[Source text Boundary: Start]

One of my profs in college noticed some of my stranger characteristics and asked me to get tested by another prof doing brain research. He told me that I most likely had "multiple cross swapped brain centers" meaning that the two hemispheres of my brain split functions of areas like Wernicke's and Broca's quite differently than is normal, and that neither hemisphere was as strongly dominant as is normal.

I am ambidextrous, insensitive to many forms of pain, extremely curious (one summer at 3 years old I "blissfully" walked 3 miles into the desert (now almost all housing) that surrounded Ft Bliss, Texas, basically because I wanted to know what was "on the other side of that next hillock"), intuitive, susceptible to religious/mystic visions, and from mid-adolescence into my late 20's was manic most of the time punctuated with devastating bouts of extreme depression.

[Source text Boundary: End]

**Goal of the exercise:** In the account of the writer's brain testing, how far did the writer walk into the desert at three years old?

[Source material Boundary: Start]

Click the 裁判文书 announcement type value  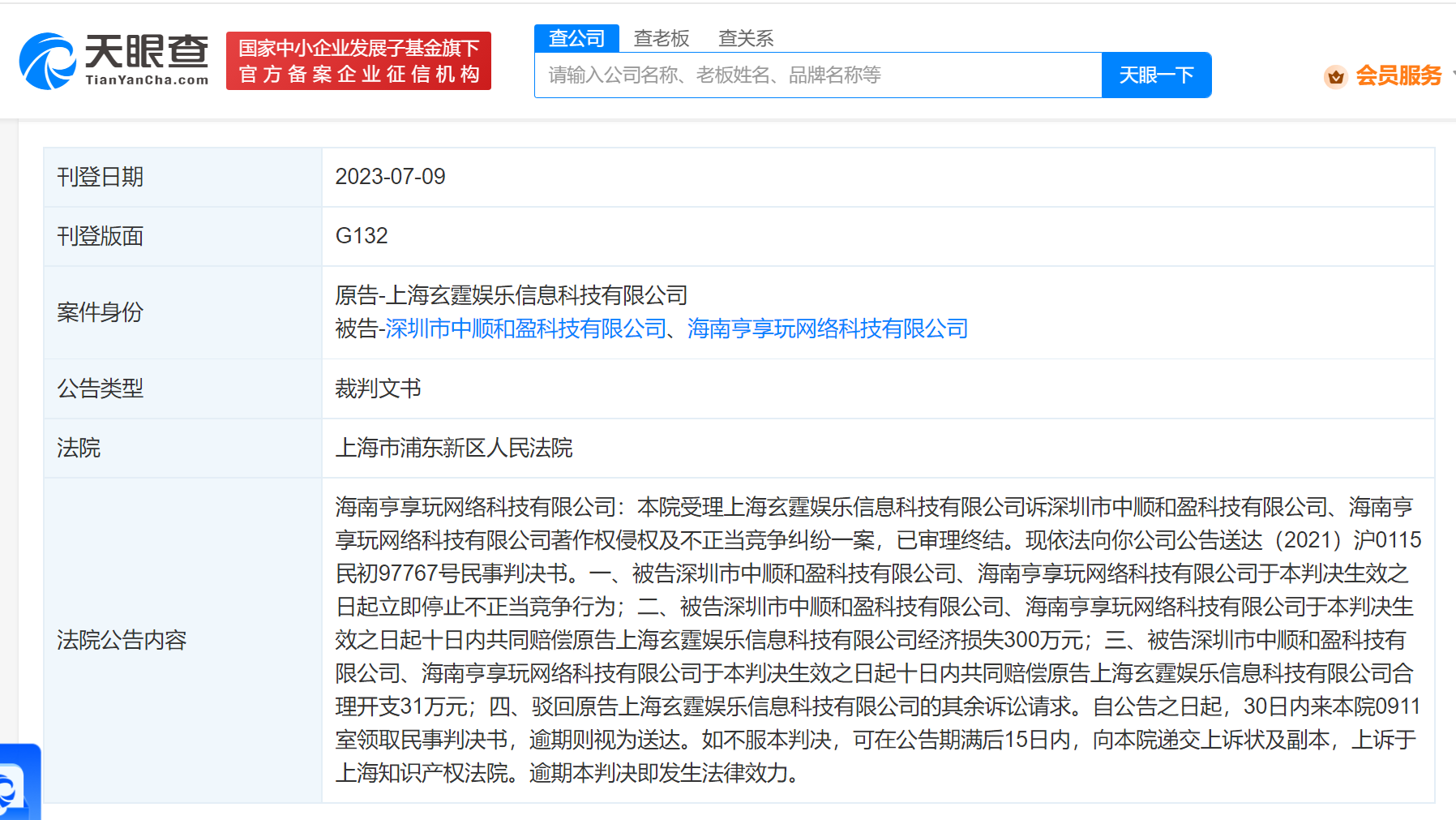(x=378, y=389)
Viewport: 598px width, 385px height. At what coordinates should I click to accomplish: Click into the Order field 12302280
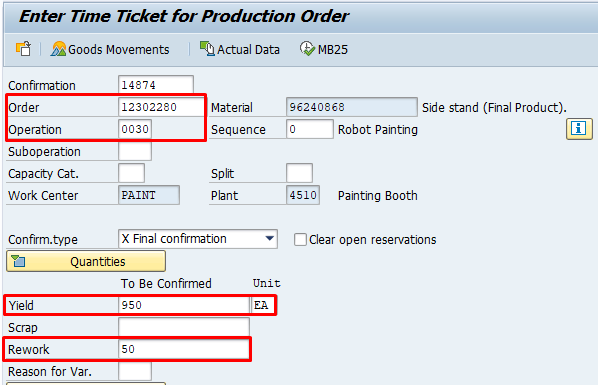pyautogui.click(x=161, y=107)

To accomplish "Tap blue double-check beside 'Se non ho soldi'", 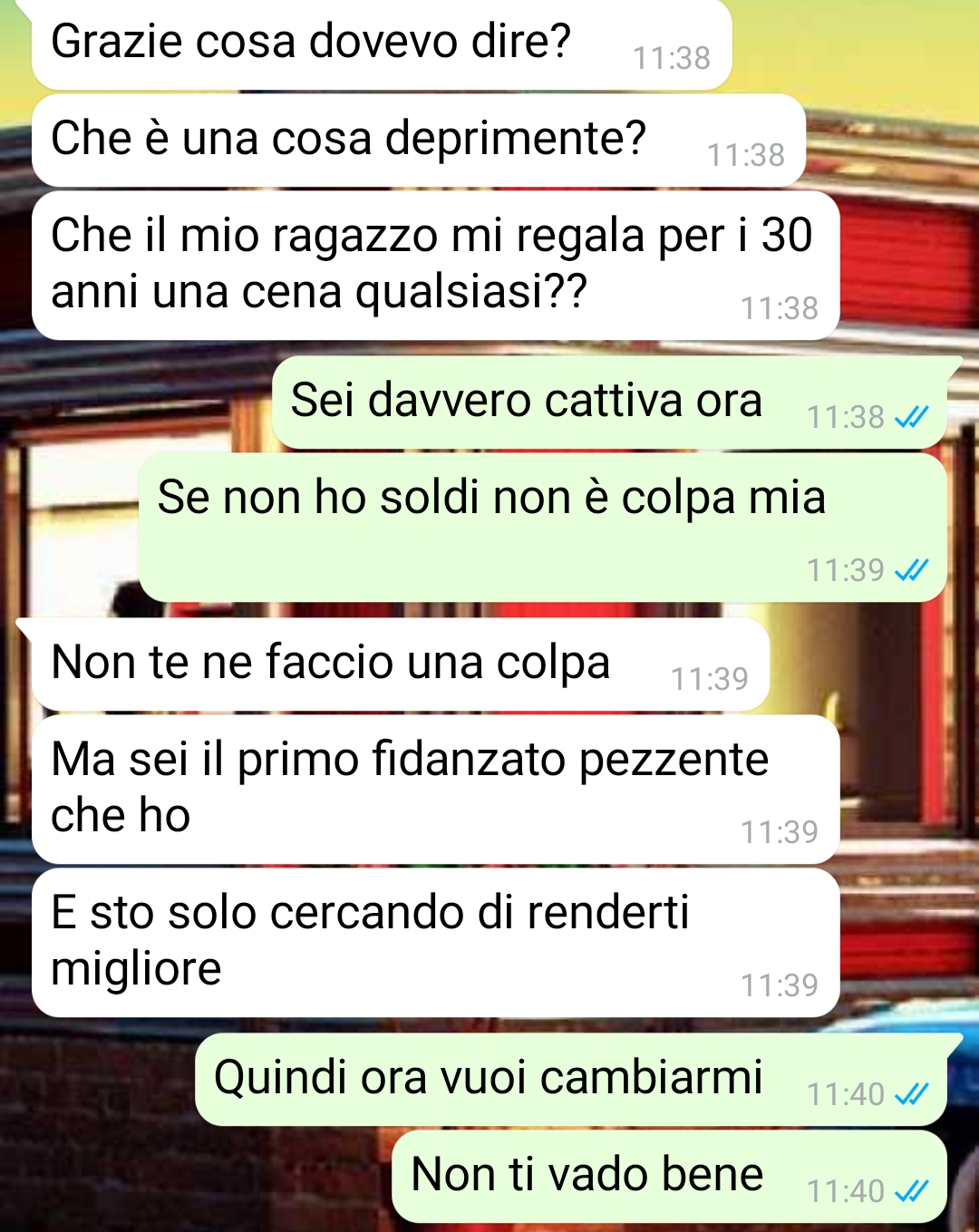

[Source material Boundary: End]

**Answer space:** Three miles.